Text Mining in Python – TF-IDF

This article was first published on coding-the-past , and kindly contributed to python-bloggers. (You can report issue about the content on this page here)
Want to share your content on python-bloggers? click here.

Introduction

“Changes are shifting outside the words.”

Annie Lennox

In the Visualizing Text Data lesson we learned how to use term frequency to identify the most frequent words in a document. However, this method only considers the frequency of each term within a single document and doesn’t account for the frequency of the same word in other documents in the corpus. To account for this limitation, TF-IDF was introduced. TF-IDF stands for Term Frequency – Inverse Document Frequency. It is a numerical statistic intended to reflect how important a word is to a document in a collection or corpus. In this lesson, we’ll explore how to calculate TF-IDF scores and visualize the results using Python.


Data source

Data used in this lesson is available on the Oxford Text Archive website. To know more about textual data sources, please check out this post: ‘Where to find and how to load historical data’


Coding the past: identifying relevant words in historical documents

1. TF-IDF formula

TF-IDF (Term Frequency-Inverse Document Frequency) is a numerical measure that indicates the importance of a word in a document taking into account how frequent the word is in other documents in the same corpus. It consists of multiplying the term frequency (TF) by the inverse document frequency (IDF), which is the logarithm of the total number of documents divided by the number of documents containing the term. The formula is as follows:

\[w_{ij} = tf_{ij} * log(\frac{N}{df_i})\]

Where:

  • \(w_{ij}\) is the tf-idf weight for word \(i\) in document \(j\);
  • \(tf_{ij}\) is the number of times word \(i\) appears in document \(j\) divided by the total number of words in document \(j\);
  • \(N\) is the total number of documents in the corpus;
  • \(df_i\) is the number of documents in the corpus that contain word \(i\).

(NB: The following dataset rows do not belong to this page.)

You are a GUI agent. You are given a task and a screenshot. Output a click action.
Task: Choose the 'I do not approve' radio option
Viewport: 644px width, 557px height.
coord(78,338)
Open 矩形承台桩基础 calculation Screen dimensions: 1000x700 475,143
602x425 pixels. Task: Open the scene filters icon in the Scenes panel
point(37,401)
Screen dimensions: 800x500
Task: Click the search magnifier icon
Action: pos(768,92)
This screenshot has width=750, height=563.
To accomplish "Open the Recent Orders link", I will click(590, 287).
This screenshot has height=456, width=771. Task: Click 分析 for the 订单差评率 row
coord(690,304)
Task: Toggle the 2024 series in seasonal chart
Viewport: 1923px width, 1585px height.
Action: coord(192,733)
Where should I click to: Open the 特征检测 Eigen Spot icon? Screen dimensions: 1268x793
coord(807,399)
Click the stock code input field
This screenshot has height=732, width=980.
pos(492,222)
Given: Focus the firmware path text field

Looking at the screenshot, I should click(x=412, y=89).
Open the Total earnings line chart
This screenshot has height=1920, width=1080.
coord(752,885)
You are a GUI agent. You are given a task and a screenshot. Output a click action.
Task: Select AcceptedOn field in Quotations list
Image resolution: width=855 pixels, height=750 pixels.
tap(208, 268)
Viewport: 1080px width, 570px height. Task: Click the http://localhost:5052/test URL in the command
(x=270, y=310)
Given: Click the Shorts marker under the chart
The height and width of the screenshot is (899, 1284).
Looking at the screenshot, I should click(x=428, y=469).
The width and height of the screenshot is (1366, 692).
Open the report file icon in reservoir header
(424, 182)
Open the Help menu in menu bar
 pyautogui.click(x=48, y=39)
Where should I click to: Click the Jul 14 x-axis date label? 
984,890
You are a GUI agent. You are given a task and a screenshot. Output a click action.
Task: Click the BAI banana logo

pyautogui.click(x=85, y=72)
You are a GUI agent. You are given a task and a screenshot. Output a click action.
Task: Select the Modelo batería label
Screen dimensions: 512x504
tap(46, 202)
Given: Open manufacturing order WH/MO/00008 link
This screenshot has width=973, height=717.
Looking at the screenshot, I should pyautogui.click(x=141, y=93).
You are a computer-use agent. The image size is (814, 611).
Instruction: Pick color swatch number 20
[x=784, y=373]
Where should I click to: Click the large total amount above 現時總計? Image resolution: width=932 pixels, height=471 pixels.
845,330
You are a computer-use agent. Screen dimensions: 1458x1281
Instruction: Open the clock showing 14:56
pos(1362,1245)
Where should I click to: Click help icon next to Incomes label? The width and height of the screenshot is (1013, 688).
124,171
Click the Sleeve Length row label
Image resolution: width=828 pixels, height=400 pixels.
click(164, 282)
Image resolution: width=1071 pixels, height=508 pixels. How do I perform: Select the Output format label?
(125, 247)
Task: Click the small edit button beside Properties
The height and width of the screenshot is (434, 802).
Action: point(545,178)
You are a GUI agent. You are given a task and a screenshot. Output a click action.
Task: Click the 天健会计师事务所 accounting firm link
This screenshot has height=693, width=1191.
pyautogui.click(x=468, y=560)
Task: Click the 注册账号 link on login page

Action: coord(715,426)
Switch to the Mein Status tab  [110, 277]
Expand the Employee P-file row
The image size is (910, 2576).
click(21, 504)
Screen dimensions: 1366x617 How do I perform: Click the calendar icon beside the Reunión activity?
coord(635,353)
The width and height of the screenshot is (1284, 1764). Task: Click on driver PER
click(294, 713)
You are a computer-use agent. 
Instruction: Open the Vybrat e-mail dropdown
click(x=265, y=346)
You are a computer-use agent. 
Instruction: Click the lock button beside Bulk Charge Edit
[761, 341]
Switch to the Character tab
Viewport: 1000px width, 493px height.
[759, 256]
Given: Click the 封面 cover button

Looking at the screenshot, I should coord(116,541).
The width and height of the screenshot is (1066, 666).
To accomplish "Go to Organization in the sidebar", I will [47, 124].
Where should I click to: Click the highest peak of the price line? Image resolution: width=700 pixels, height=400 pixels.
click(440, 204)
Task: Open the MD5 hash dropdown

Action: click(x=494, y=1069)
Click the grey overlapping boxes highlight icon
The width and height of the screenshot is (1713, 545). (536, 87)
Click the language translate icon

2. TF-IDF calculation example

Suppose you want to calculate the TF-IDF weight for the word “British”, which appears 5 times in a document containing 100 words. Given a corpus containing 4 documents, with 2 documents mentioning the word “British”, TF-IDF can be calculated by:

\[w_{British} = \frac{5}{100} * log(\frac{4}{2}) = 0.015\]

TF-IDF increases as the term frequency increases, but it decreases as the number of times the word appears in other documents in the corpus increases. Variations of the TF-IDF weighting scheme are often used by search engines as a central tool in scoring and ranking a document’s relevance given a user query.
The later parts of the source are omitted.